WHAT YOU WILL DO: Print each entry again exactly as written, and keep the pictures out.

(Recorded data)
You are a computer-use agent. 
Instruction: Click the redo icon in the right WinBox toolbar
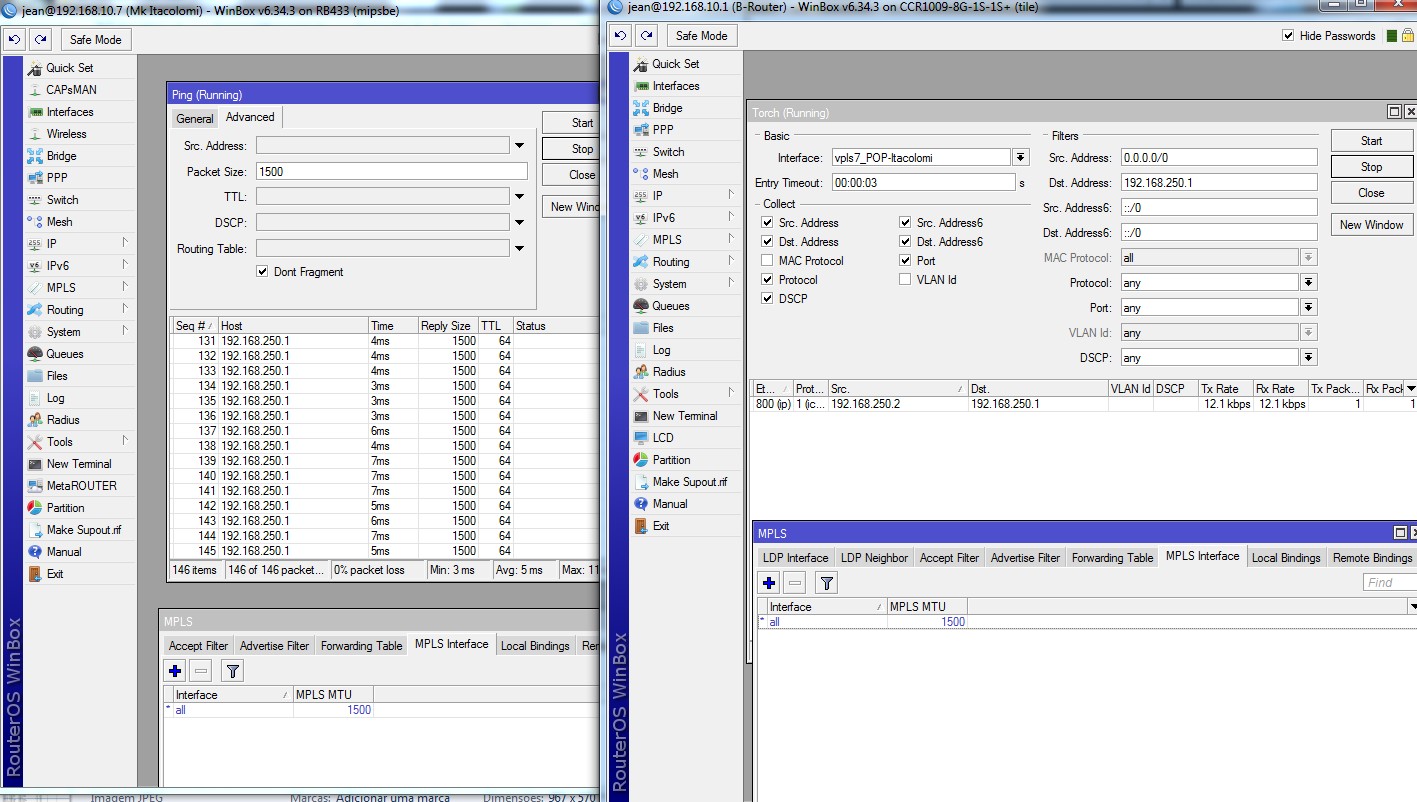click(646, 36)
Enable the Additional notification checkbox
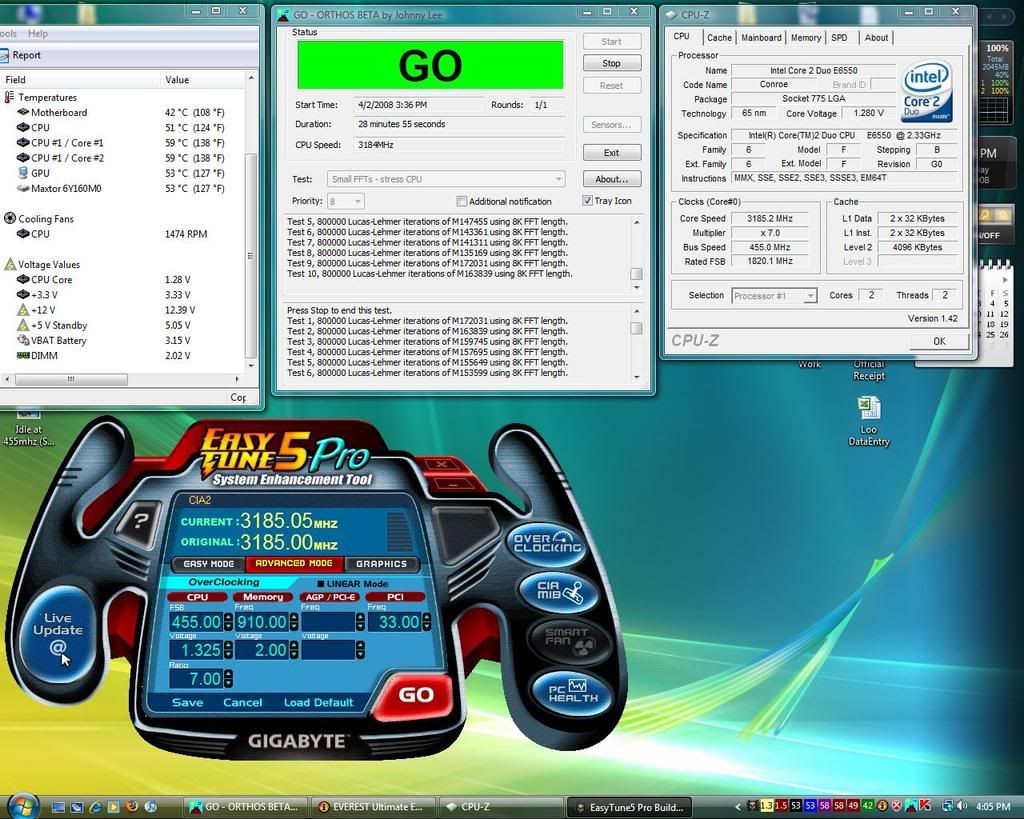Screen dimensions: 1024x819 (x=462, y=201)

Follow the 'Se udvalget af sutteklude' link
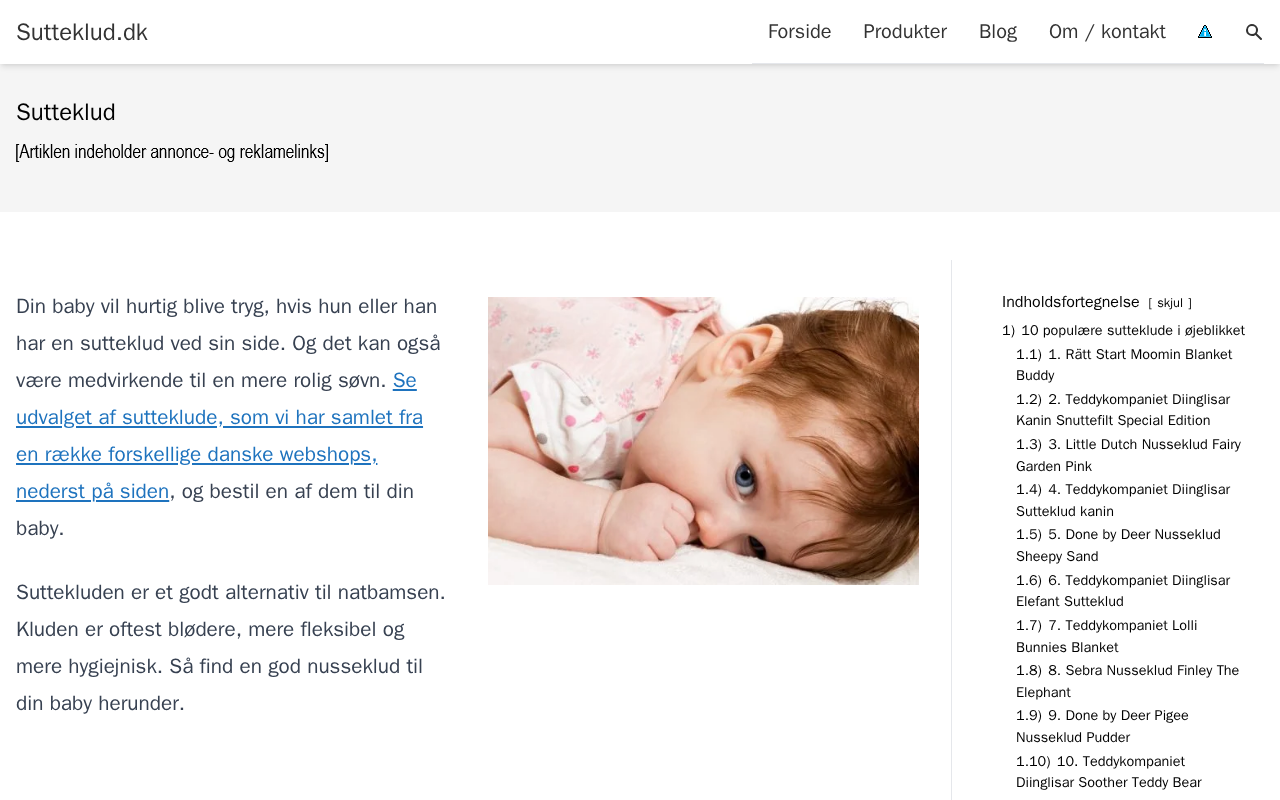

SOLVED PROBLEM:
You are a computer-use agent. 
Instruction: Click the redo icon in the right WinBox toolbar
click(646, 36)
Enable the Additional notification checkbox
Screen dimensions: 1024x819 (x=462, y=201)

Follow the 'Se udvalget af sutteklude' link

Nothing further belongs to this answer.